The beheading of journalists James Foley and Steven Sotloff are among the many recent atrocities that the Islamic State in Iraq and Syria (ISIS, also known as ISIL) has carried out in recent months. More frightening is the speed at which this group came into power. Just a few months ago, the name meant nothing; then after June 9, following the sudden take-over of the city of Mosul, ISIS suddenly became an international name.
Then came a surprising declaration: they re-established the Islamic caliphate. Or, at least, they did in their own minds. Rather than by consent of the Muslims, as is required for a legitimate Islamic caliphate, ISIS established a caliphate the same way a tyrant establishes dictatorship: through force and coercion and oppression. And by claiming they have established a new caliphate, they are basically saying “We speak for the Muslim world.”

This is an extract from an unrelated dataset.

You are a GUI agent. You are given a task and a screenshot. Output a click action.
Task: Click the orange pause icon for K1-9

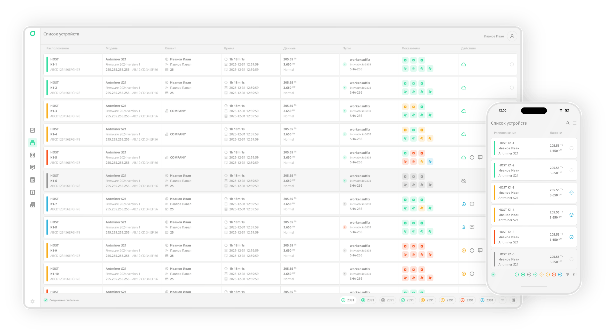coord(464,250)
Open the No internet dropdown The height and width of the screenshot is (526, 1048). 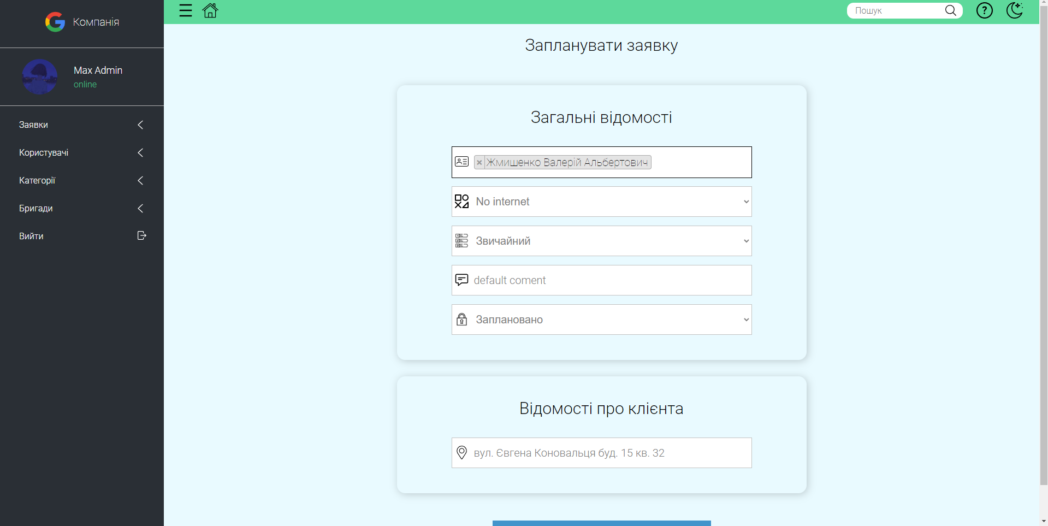point(601,202)
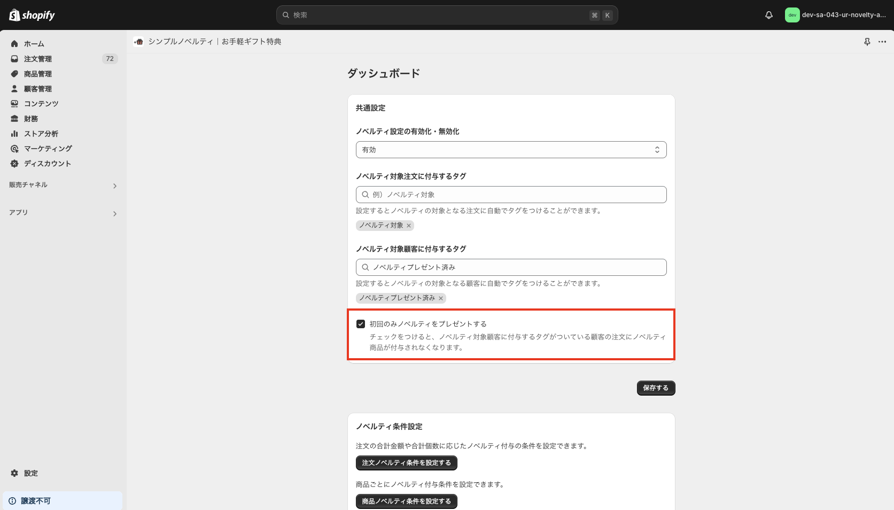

But ISIS does not speak for me.
Nor does it speak for the 1.6 billion Muslims around the world. Nor does it speak for the people it wantonly oppresses under its tyranny. As a Muslim, I reject their extremist ideology, their “caliphate”, and consider them and their kind to be acting against the justice that Islam stands for, and the human dignity it recognizes upon all people.
ISIS and their ilk have only served to further tarnish the world’s view of Islam. With their unjustified killing and oppression, they have done no service to Muslims around the world other than make the world hate Muslims more.
I could tell you how Islam is a religion of peace. I could tell you how innumerable scholars of Islam have denounced ISIS and their actions. But you’ve probably heard it already. So instead, I’m going to tell you what you can do:
Fight back—with peace.
Fight back—with knowledge.
Fight back—with your words and your mind and your voice.
As God says in the Qur’an:
“Repel evil with what is better; then you will see that one who was once your enemy has become your dearest friend.” (41:34)
And so I call upon all my Muslim brothers and sisters to let the world know that you are not ISIS. Let the world know that what you stand for is better than ISIS, better than Boko Haram, better than all the extremist groups out there combined. Arm yourself with knowledge of your faith and with the characteristics of a proper Muslim, and be a source of guidance and goodness for those around you.
I call upon all people with a conscience to realize that ISIS is not a representation of Islam. Learn what Islam is first through the everyday people you know, and then from legitimate sources. Do not be tricked into believing that ISIS is the true representation of Islam.
If my words can reach the world, I pray that the world will stand against ISIS and their twisted version of Islam. The speed at which they grow is terrifying, like a malignant cancer, and unless people stand against them they will continue to spread and choke the life out of the people they touch.
If my words can reach a nation, I pray that the nation will not judge their Muslims by the ridiculous acts of these villains. Don’t listen to the extremist ramblings of terrorists who claim to represent Muslims, nor the incoherent bafflegab of media personalities who claim to be experts on Muslims. Ask the Muslims themselves.
And if my words can reach just one person, I pray that it is one of the youth that ISIS targets to join its fetid ranks, promising them paradise with the push of a button or the pull of a trigger. I pray that this person will heed the lessons of history, the lessons of the Qur’an, and the lessons of the Prophet Muhammad, peace be upon him. I pray that this person will not be seduced by their honeyed lies.
And to myself, I pray that I can continue to let my words be a voice for Muslims and Islam, and that I will remain sincere in doing so.